Jusqu'en 2000, la ferme Garin tient ses promesses. C'était fou, mais il y est arrivé. "Sans doute parce que je n'ai jamais fait d'études agricoles, j'avais l'inconscience des passionnés. Et la passion m'a porté très longtemps."
Aujourd'hui, André Garin a des inquiétudes pour l'avenir. Il a trois enfants, aucun ne prendra la relève. La métier est trop difficile, et il ne les a jamais poussé à devenir agriculteur. S'il s'inquiète, c'est parce que ce métier de la terre ne peut pas s'adapter au monde d'aujourd'hui. La société doit faire l'inverse. "L'agriculture, c'est le Moyen-Age" dit-il, " il faut comprendre ça. Et il faut donner aux jeunes les moyens de réussir".
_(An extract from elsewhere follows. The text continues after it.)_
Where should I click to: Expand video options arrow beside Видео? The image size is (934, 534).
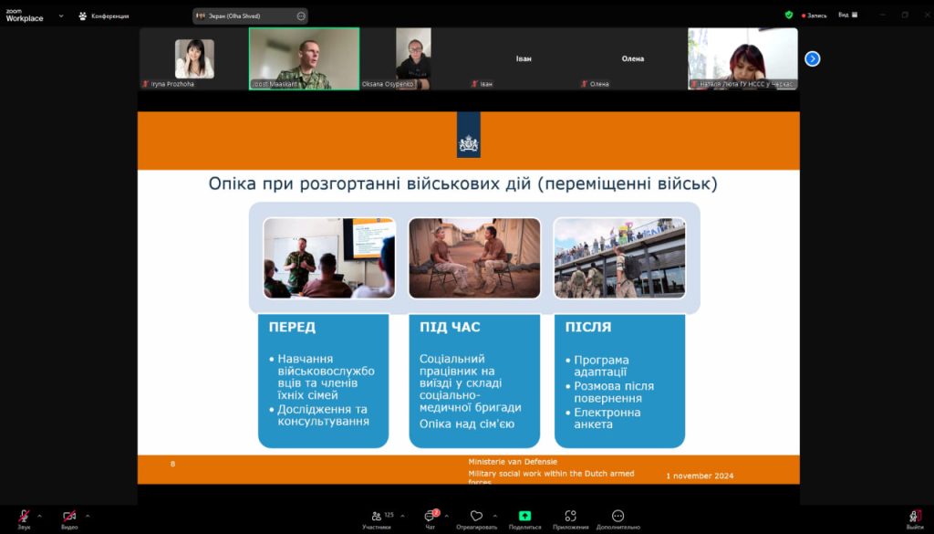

Que dire à ceux qui se lancent dans l'aventure ? "Travailler ensemble, réfléchir ensemble. L'agriculture, ce n'est pas seulement changer de vie, il faut en vivre". L'agriculture (bio ou pas) dans les pays en voie de développement illustre bien ce conseil, l'avenir passe peut-être par le regroupement en coopérative. Il est en tout cas très difficile pour une petite structure de subsister, seule. Il y a encore quarante ans, 77 exploitants se partageaient la terre aixoise. Avec le départ d' André Garin, il n'en reste plus qu'un.